Ya, I made my flight reservation today for LA in a couple weeks.   Its possible I may buy the machine they are demoing in LA to save 1000 miles of shipping, might be worth it.  Kade asked me what kind of part I wanted made for my demo, which will be early in the morning before their actual show starts.  I did not have one in particular other than 3D with curves in steel.  My main concerns are ; overall feel of machine, what it sounds like, chip to chip speed of ATC, does PDB lock up tight without issues, does it sound like a bucket of bolts or a well designed machine and what kind of vibration is there when running hi speed feeds or rapids.  As they are doing a show I don't know if they will be running flood so I may not get to see how well it drains, or leaks, but I suspect I will run a FogBuster anyhow, so not an issue really.   I suspect I will be pleased, but if not, I am prepared to go home empty handed and look for used Haas or the like.  I am limited by power supply and door and ceiling issues.  This machine would be perfect size wise, I could fit in, power it with current 10HP rotary, and still be able to run one other machine at same time.

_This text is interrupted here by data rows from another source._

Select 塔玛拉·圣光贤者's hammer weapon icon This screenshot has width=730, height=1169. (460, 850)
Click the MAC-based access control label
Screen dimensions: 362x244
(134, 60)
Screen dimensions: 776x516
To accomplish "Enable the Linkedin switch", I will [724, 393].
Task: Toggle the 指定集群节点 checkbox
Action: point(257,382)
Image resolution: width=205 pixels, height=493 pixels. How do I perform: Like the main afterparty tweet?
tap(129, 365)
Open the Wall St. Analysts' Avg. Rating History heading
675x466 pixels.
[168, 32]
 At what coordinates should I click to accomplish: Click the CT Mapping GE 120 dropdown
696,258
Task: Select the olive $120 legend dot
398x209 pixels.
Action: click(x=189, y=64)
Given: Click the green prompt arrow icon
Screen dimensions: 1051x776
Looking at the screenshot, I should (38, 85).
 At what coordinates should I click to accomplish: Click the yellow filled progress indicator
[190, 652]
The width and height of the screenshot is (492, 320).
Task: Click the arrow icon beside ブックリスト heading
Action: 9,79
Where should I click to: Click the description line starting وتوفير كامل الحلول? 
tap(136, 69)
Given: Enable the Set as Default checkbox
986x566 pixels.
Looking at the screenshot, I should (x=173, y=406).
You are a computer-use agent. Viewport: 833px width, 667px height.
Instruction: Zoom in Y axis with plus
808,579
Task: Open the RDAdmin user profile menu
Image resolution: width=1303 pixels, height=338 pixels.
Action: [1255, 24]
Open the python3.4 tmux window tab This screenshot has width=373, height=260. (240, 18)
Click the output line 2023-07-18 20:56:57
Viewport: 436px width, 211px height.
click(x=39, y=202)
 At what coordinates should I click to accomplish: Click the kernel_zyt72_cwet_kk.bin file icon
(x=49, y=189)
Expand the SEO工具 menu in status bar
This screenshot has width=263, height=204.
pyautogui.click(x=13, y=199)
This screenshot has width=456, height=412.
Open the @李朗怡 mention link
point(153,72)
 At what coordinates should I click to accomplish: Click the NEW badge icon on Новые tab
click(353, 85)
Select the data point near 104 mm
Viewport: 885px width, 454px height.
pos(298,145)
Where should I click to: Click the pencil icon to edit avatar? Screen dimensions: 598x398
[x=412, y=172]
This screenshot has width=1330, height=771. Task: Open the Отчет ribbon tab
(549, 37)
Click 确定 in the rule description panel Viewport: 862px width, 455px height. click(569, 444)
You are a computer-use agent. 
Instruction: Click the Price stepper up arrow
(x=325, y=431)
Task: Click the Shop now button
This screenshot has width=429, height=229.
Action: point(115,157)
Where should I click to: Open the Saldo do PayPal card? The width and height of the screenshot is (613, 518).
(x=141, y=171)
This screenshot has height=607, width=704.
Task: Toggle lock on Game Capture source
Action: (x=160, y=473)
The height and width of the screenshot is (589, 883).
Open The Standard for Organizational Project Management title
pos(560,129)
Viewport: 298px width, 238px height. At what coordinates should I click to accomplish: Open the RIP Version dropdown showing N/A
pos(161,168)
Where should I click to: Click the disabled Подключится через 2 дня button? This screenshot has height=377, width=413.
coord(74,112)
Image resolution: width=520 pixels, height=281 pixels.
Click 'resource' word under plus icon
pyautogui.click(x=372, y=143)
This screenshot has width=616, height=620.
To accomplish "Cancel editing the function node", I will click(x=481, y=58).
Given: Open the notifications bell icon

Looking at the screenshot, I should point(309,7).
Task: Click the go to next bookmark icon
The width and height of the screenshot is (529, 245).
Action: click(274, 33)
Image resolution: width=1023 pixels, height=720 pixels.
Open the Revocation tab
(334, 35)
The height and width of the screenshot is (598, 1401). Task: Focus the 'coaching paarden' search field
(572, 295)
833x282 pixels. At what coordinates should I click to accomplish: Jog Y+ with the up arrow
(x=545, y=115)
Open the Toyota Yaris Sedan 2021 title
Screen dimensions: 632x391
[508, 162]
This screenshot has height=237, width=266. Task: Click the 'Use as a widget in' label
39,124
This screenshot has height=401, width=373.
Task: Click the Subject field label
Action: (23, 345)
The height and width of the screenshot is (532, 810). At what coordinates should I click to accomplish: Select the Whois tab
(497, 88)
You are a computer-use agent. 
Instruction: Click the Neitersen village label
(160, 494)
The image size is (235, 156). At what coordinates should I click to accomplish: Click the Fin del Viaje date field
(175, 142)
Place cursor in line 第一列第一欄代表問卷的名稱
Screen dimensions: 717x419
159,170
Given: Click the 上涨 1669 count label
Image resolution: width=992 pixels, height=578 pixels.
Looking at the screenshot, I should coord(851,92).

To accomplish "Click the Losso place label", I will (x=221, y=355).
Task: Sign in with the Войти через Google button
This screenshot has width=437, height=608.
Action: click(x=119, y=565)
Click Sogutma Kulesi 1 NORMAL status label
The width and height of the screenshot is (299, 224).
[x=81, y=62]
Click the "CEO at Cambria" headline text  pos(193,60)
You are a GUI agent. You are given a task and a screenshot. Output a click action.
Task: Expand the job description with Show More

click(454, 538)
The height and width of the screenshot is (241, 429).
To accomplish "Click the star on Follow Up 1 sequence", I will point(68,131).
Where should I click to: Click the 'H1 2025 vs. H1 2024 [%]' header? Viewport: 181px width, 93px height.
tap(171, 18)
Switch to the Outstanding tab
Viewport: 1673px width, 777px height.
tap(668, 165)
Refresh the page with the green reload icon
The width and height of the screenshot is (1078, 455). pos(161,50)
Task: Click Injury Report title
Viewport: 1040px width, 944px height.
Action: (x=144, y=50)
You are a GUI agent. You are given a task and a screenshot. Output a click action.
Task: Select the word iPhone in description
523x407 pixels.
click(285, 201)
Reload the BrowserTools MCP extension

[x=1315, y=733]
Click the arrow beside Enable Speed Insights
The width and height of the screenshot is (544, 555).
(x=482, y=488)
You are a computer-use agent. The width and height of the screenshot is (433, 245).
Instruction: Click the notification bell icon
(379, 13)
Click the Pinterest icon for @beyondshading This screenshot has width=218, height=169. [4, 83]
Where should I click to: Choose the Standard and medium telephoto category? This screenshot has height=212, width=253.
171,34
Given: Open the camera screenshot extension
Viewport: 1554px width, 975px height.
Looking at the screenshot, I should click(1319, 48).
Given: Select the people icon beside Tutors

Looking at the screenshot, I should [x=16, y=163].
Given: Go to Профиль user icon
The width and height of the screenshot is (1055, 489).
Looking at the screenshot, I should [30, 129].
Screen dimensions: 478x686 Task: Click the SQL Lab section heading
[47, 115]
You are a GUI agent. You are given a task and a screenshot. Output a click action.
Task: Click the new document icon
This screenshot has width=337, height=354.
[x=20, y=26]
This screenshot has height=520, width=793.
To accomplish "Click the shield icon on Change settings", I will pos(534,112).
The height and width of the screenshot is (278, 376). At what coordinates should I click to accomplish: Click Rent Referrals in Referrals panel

I will let you know how it all turns out.

michael


----------



## tmarks11 (Apr 8, 2016)

What show are they down there for?  And are they bringing any lathes?


----------



## Steve Shannon (Apr 8, 2016)

Western Montana isn't much different in distance than LA. There's a Wasino CNC LV24M for sale for $3200. I have no connection to the seller. Here's the description:
make / manufacturer: Wasino
model name / number: LV24m

This CNC vertical turn/mill center has some very unique capabilities. We were going to machine bolt action rifle receivers with it. We purchased this several years ago, and have never had it under power. Plans changed, and now I am ready to sell at a big loss. Need the space. A well tooled machine, has a 10 inch chuck, and various tool holders. Features a Fanuc 10T CNC control. Have quite a few spare parts for it including a replacement operators' panel. It was functional when we purchased it, and I have kept the batteries for the parameters fresh. Comes with complete documentation.

https://kalispell.craigslist.org/tls/5425025521.html



 Steve Shannon


----------



## Doubleeboy (Apr 8, 2016)

Tim,
Its a TV show taping, something about robots.... BattleBots or something, i don't watch TV so I am clueless, I just know that they will have the Mill there so before taping of the show starts one morning early I have been invited to check machine out under power for a short bit.   A whole lot cheaper than flying to Detroit then renting a car to go to Smithy.  The tech for Smithy will machine a part of my choosing out of steel for my demo.   If I like it, that is the machine that will be shipped to me.  It will be the machine with ATC, and advanced model of controller .  I do not know if they will have a lathe there.


----------



## tmarks11 (Apr 9, 2016)

Doubleeboy said:


> ...they will have the Mill there so before taping of the show starts one morning early I have been invited to check machine out under power for a short bit...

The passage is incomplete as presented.